When people tell you to “Choose to Be Happy,” does it piss you off?
I know the feeling.
You’re in a bad mood, and someone tells you that you woke up that morning and chose to be that way. All you have to do is choose to be happy and voila! You’re happy. Which is kind of like saying all you have to do is choose to be a ballerina-astronaut who lives in the White House, and just by thinking it, it will happen.
But I’ve learned in two years of therapy and studying Focusing that positive self-talk can’t change what your body knows. Deep down inside you there’s a “Felt Sense” that understands why you’re in a bad mood. It’s behind your feelings and thoughts. Quashing it or ignoring it won’t make it go away.
In fact, if you let your head override what’s deep in your body, your body may rebel with a migraine, back pain or an ulcer, for instance.
Instead of sticking smiley faces on what needs your attention, you need to
learn to “sit with it,” ask it what it needs and validate that it’s there. Don’t talk yourself out of it — but don’t wallow in it either — and you could, dare I say, get happy.
Definitely. I think there is tremendous pressure on cancer patients to be “brave,” more than with any other illness.
But we do that to cancer patients, too,Christina.
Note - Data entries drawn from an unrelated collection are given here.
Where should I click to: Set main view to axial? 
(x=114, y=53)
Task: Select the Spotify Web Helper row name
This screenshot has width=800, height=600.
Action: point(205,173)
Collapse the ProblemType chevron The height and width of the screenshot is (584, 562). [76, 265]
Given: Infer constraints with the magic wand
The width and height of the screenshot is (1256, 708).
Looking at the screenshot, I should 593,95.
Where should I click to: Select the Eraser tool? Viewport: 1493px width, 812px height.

It’s what Jimmie Holland of Sloan-Kettering calls “The Tyranny of Positive Thinking,” which puts the pressure of putting up a fight and thinking positive during cancer.
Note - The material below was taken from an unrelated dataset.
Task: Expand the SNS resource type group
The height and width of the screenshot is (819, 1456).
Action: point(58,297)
It’s true that your mental state affects your health, but stuffing your true feelings does, too. Over at ParentingWithCancer.com, I tell cancer patients that they are entitled to feel fear and sadness. In fact, those feelings are normal. Learn to validate them but don’t get so close that you fall in.
Yes, it does piss me off! I agree with Alisa. As someone who struggles with true depression, there is nothing worse than reading all the platitudes about happiness being an “inside job.” All that does is add to the burden/shame and stigma surrounding depression. No one would say to someone with cancer: “Choose to be free of life-threatening tumors!” or to someone with diabetes: “Choose to make enough insulin!”
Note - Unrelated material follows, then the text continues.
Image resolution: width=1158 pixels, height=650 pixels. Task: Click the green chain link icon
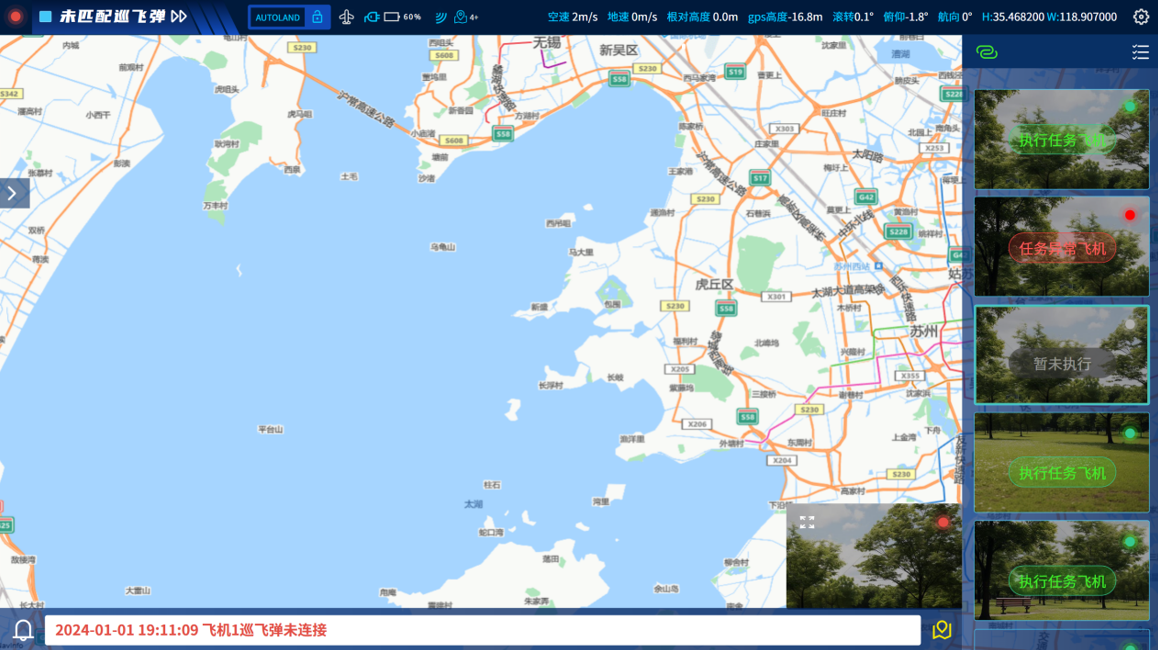986,52
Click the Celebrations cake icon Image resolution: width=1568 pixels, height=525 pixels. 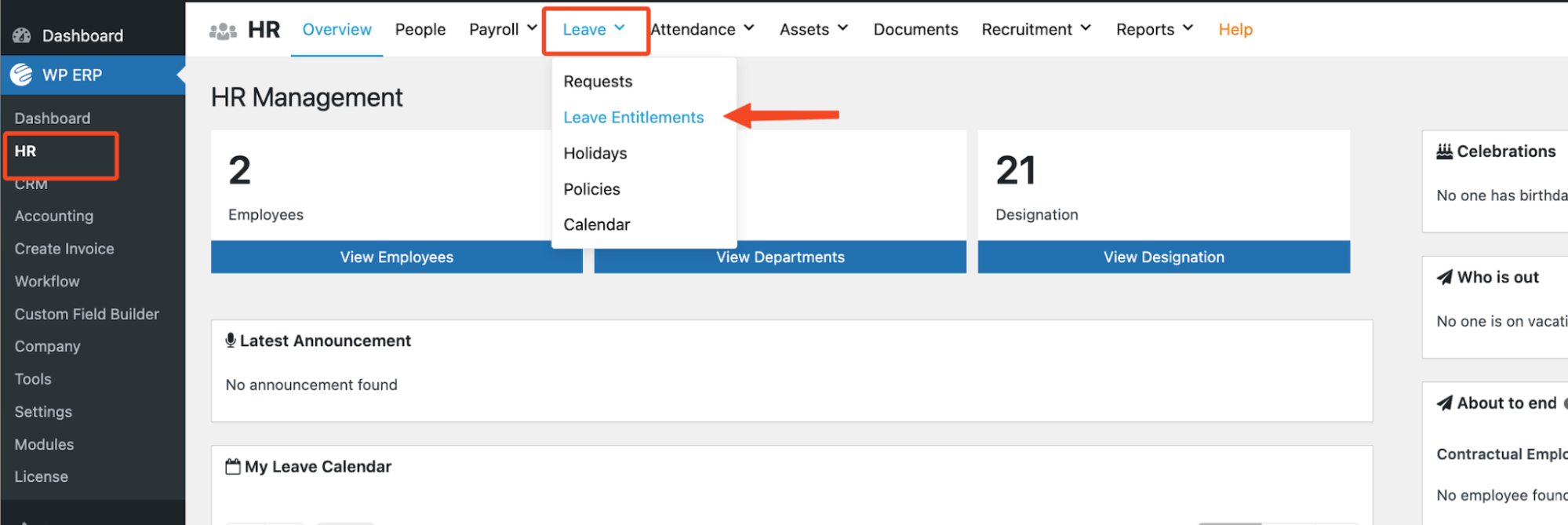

There is some research to show that acting happy (generally by smiling) will lift your mood. That said, I think the people who say that you can “make yourself happy” haven’t truly been depressed. Some of depression really is chemical–it can come on because of the weather, because of passing neurological weirdness, from lack of sleep, whatever. Just telling yourself “be happy” when your brain is saying “I suffer,” just doesn’t cut it. When I’m deep in it, all the reframing in the world doesn’t do squat. Just have to normalize it and wait it out.